Maxwell Karen L, Wildes David, Zarrine-Afsar Arash, De Los Rios Miguel A, Brown Andrew G, Friel Claire T, Hedberg Linda, Horng Jia-Cherng, Bona Diane, Miller Erik J, Vallée-Bélisle Alexis, Main Ewan R G, Bemporad Francesco, Qiu Linlin, Teilum Kaare, Vu Ngoc-Diep, Edwards Aled M, Ruczinski Ingo, Poulsen Flemming M, Kragelund Birthe B, Michnick Stephen W, Chiti Fabrizio, Bai Yawen, Hagen Stephen J, Serrano Luis, Oliveberg Mikael, Raleigh Daniel P, Wittung-Stafshede Pernilla, Radford Sheena E, Jackson Sophie E, Sosnick Tobin R, Marqusee Susan, Davidson Alan R, Plaxco Kevin W
Ontario Cancer Institute and Department of Medical Biophysics, University of Toronto, Toronto, Ontario, Canada.
Protein Sci. 2005 Mar;14(3):602-16. doi: 10.1110/ps.041205405. Epub 2005 Feb 2.
Recent years have seen the publication of both empirical and theoretical relationships predicting the rates with which proteins fold.

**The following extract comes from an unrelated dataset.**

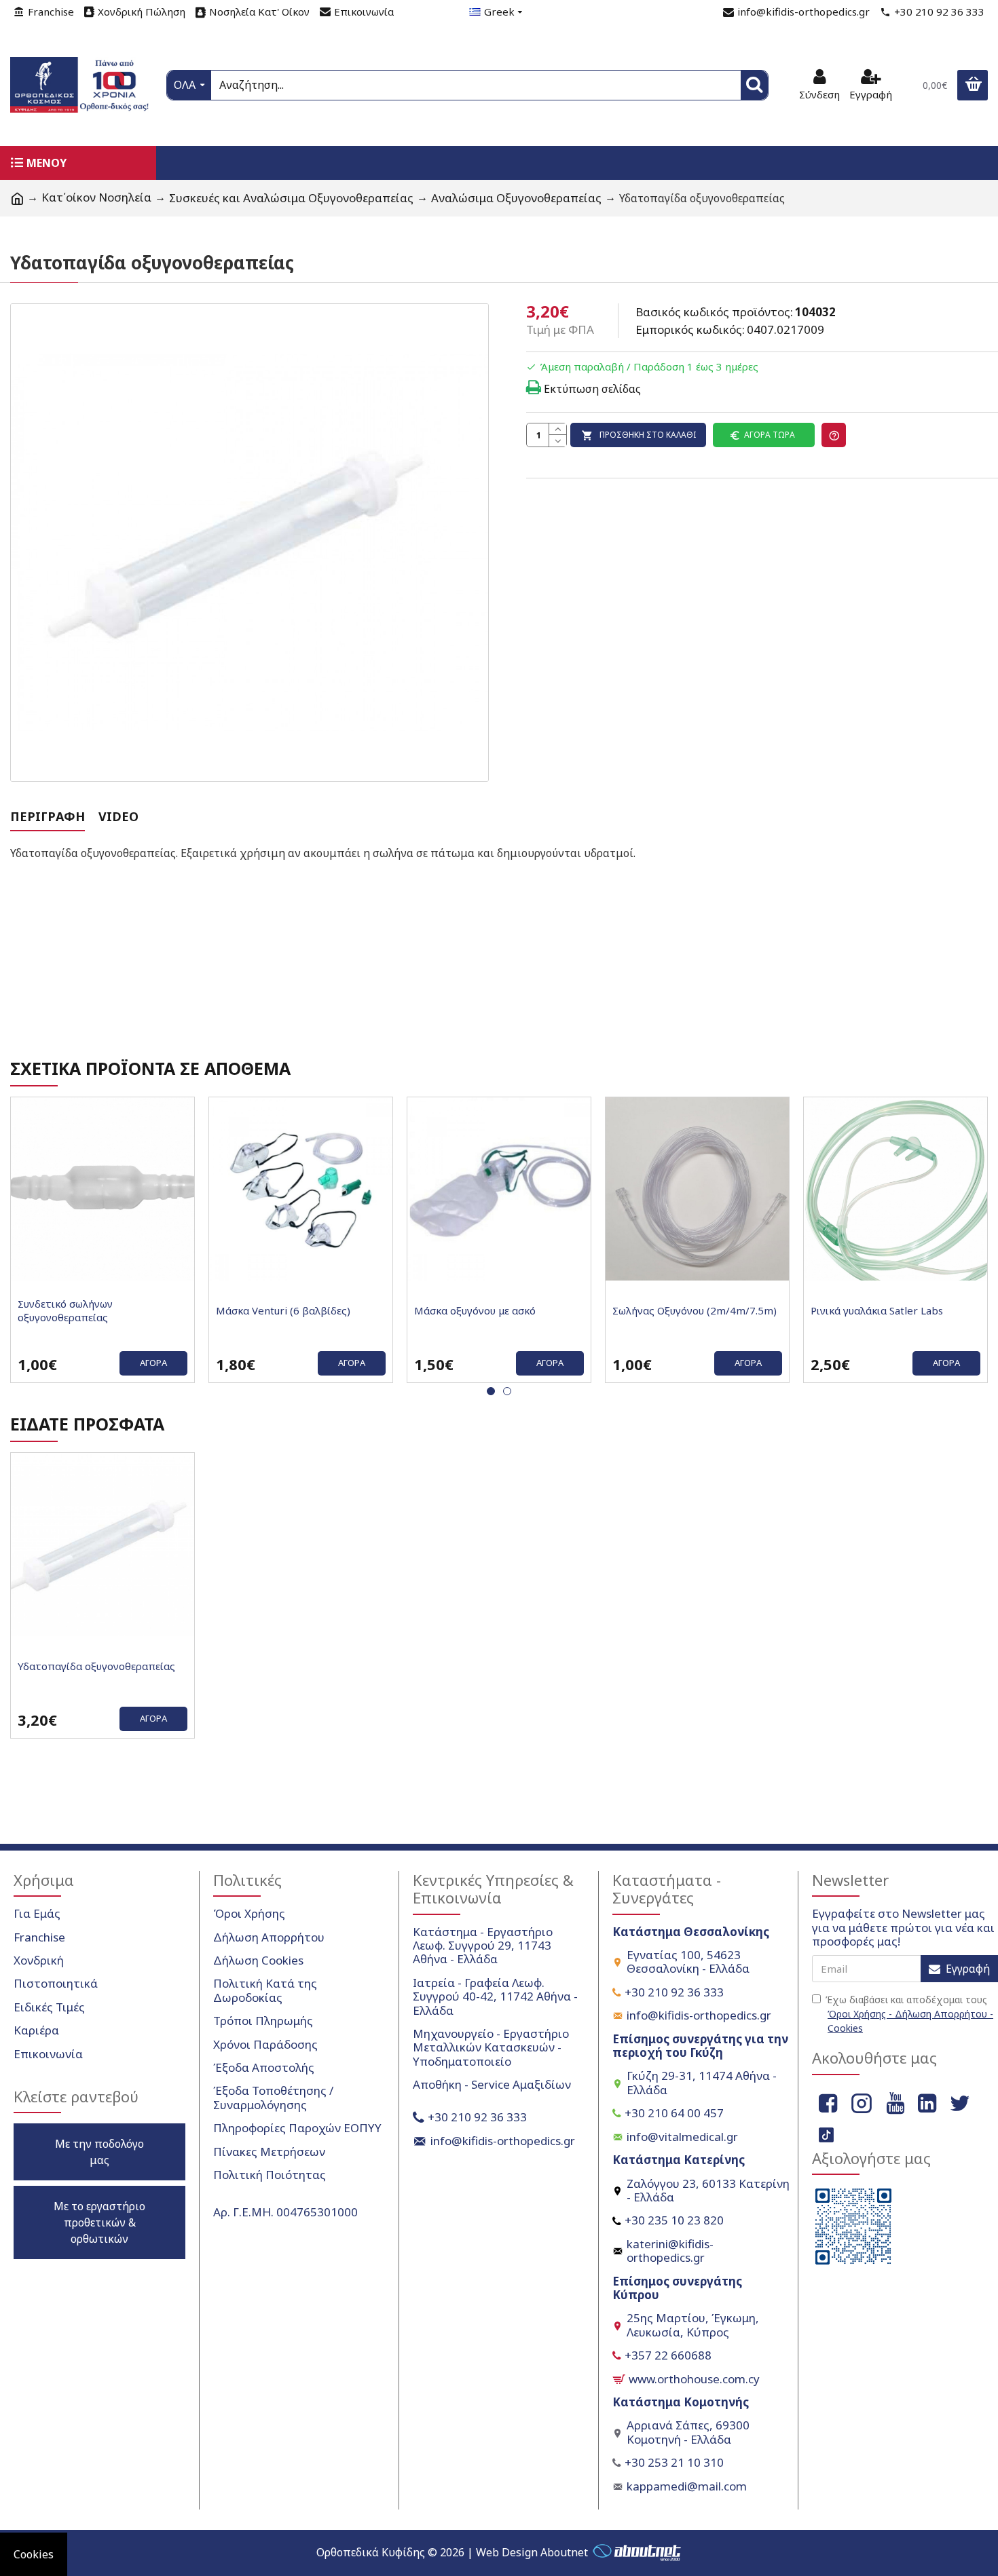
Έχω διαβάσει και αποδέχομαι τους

Our ability to test and refine these relationships has been limited, however, by a variety of difficulties associated with the comparison of folding and unfolding rates, thermodynamics, and structure across diverse sets of proteins. These difficulties include the wide, potentially confounding range of experimental conditions and methods employed to date and the difficulty of obtaining correct and complete sequence and structural details for the characterized constructs. The lack of a single approach to data analysis and error estimation, or even of a common set of units and reporting standards, further hinders comparative studies of folding. In an effort to overcome these problems, we define here a "consensus" set of experimental conditions (25 degrees C at pH 7.0, 50 mM buffer), data analysis methods, and data reporting standards that we hope will provide a benchmark for experimental studies. We take the first step in this initiative by describing the folding kinetics of 30 apparently two-state proteins or protein domains under the consensus conditions. The goal of our efforts is to set uniform standards for the experimental community and to initiate an accumulating, self-consistent data set that will aid ongoing efforts to understand the folding process.
近年来,已经发表了一些预测蛋白质折叠速率的经验关系和理论关系。然而,由于与不同蛋白质组的折叠和去折叠速率、热力学以及结构比较相关的各种困难,我们测试和完善这些关系的能力受到了限制。这些困难包括迄今为止所采用的实验条件和方法范围广泛且可能相互混淆,以及难以获得所表征构建体的正确和完整的序列及结构细节。缺乏单一的数据分析和误差估计方法,甚至缺乏一套通用的单位和报告标准,进一步阻碍了折叠的比较研究。为了克服这些问题,我们在此定义了一组“共识”实验条件(pH 7.0、50 mM缓冲液,25摄氏度)、数据分析方法和数据报告标准,我们希望这些能为实验研究提供一个基准。我们通过描述30种明显呈两态的蛋白质或蛋白质结构域在共识条件下的折叠动力学,迈出了这一倡议的第一步。我们努力的目标是为实验界设定统一标准,并启动一个不断积累、自洽的数据集,以帮助正在进行的理解折叠过程的努力。